§ Activity: Below is a listing. Write out exactly its lines between the one holding "[View Item 6] (69, 1507)" and the one holding "truck accident (45, 232)", inclusive.

[Records for processing — start]

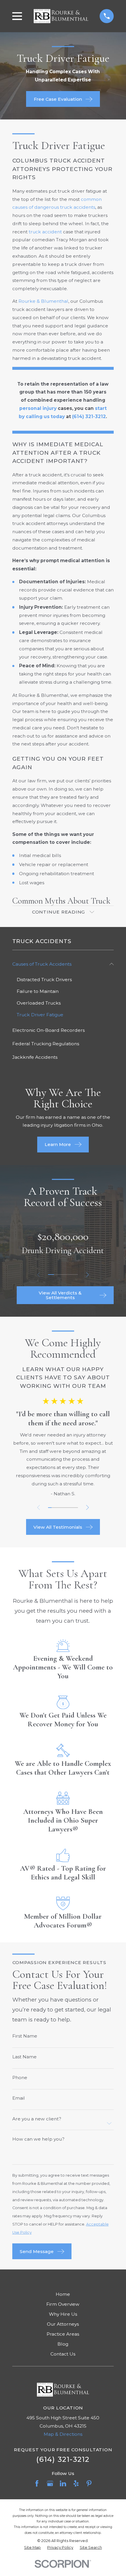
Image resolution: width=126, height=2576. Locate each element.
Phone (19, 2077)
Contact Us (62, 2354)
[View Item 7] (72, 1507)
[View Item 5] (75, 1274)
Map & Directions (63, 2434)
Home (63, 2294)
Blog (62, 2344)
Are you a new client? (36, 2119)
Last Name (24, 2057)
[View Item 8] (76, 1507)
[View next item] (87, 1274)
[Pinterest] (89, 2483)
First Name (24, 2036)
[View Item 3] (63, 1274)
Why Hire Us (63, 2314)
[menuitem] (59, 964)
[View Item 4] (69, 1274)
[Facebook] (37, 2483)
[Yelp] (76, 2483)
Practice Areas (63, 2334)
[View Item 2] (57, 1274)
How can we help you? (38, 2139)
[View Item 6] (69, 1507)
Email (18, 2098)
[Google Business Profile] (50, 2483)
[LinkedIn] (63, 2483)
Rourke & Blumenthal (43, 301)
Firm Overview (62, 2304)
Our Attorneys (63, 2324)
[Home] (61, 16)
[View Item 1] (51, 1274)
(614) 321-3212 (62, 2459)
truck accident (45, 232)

[Records for processing — finish]
[Records for processing — start]

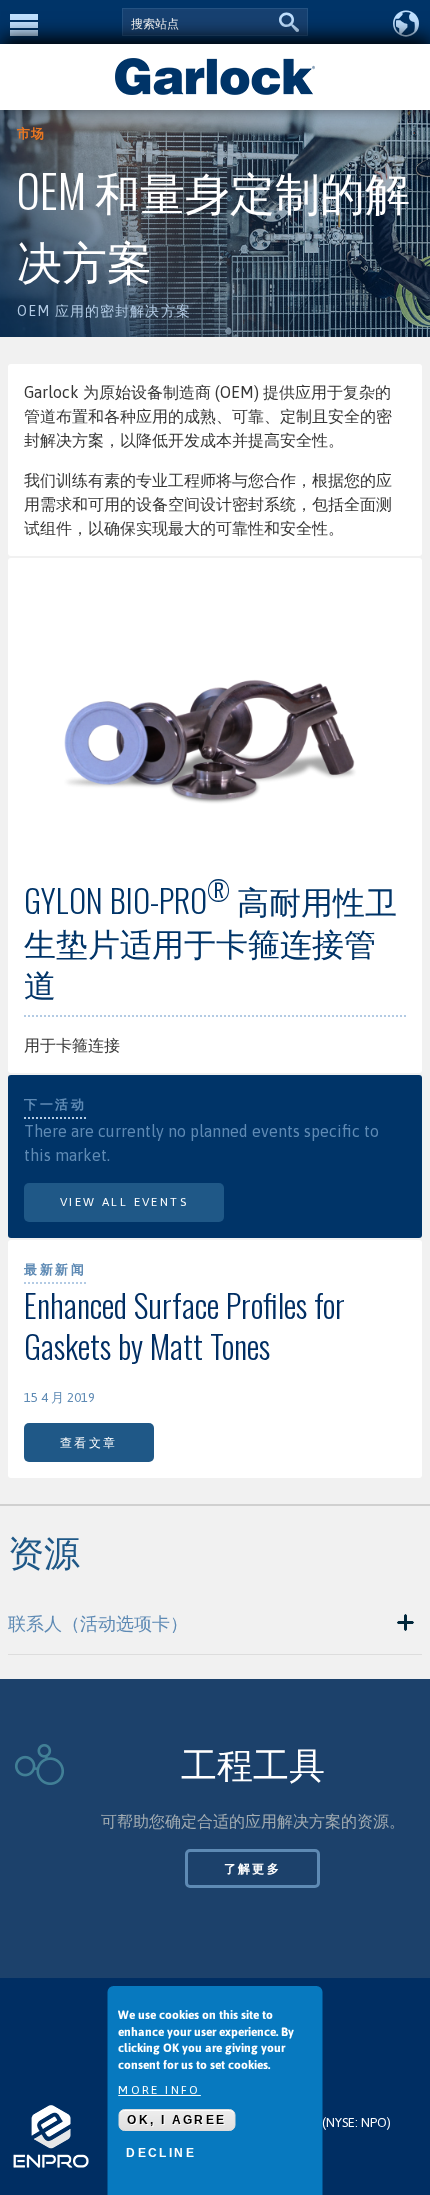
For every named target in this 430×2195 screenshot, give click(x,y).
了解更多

[Records for processing — finish]

§ Solution for this problem:
[View Item 6] (69, 1507)
Email (18, 2098)
[Google Business Profile] (50, 2483)
[LinkedIn] (63, 2483)
Rourke & Blumenthal (43, 301)
Firm Overview (62, 2304)
Our Attorneys (63, 2324)
[Home] (61, 16)
[View Item 1] (51, 1274)
(614) 321-3212 (62, 2459)
truck accident (45, 232)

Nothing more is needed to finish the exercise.